Loss functions for sequence labels?

(Alexis W) #1


I have a model that returns a binary sequence of predictions of length k, e.g., [0, 0.2, 0.6, 0.4, 0.8] and I have labels like [0, 1, 1, 0, 0]. How could I define the loss function here? Thanks for your help!!


You could use nn.BCELoss for your output and target.
However, this won’t use any sequential information of this data.

(Imanol Luengo) #3

Are your sequences of fixed size (fixed K)? If so you can do as @ptrblck suggests and use a nn.BCELoss or nn.MultiLabelSoftMarginLoss (will treat the problem as a multi-label problem).

If K is variable then I’d suggest treating the problem as a temporal classification by having an LSTM that returns single value predictions per temporal step and using a standard cross-entropy loss.

(Alexis W) #4

Does it handle the variable length issue?

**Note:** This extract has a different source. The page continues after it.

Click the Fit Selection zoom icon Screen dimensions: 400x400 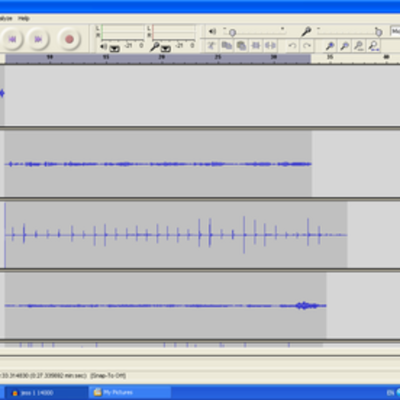tap(359, 45)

The examples I mentioned was bad and let me try to rephrase to a better one. For example, the first pair may be pred [[0.2, 0.8], [0.9, 0.1]] and target [1, 1], while the second pair may be pred [[0.4, 0.6], [0.7, 0.3], [0.9, 0.1]] and target [1,0, 1]. I padded them to the same length but I am not sure how I should handle the variable length issue when it comes to the loss.

(Alexis W) #5

Thanks for the reply! The length of k actually varies and I padded them to the same length. In this situation, is there any good way to do the loss (please see my updated example in reply to @ptrblck) ?

(Alexis W) #6

Also if I have limited positive label, is there a good way I could balance it?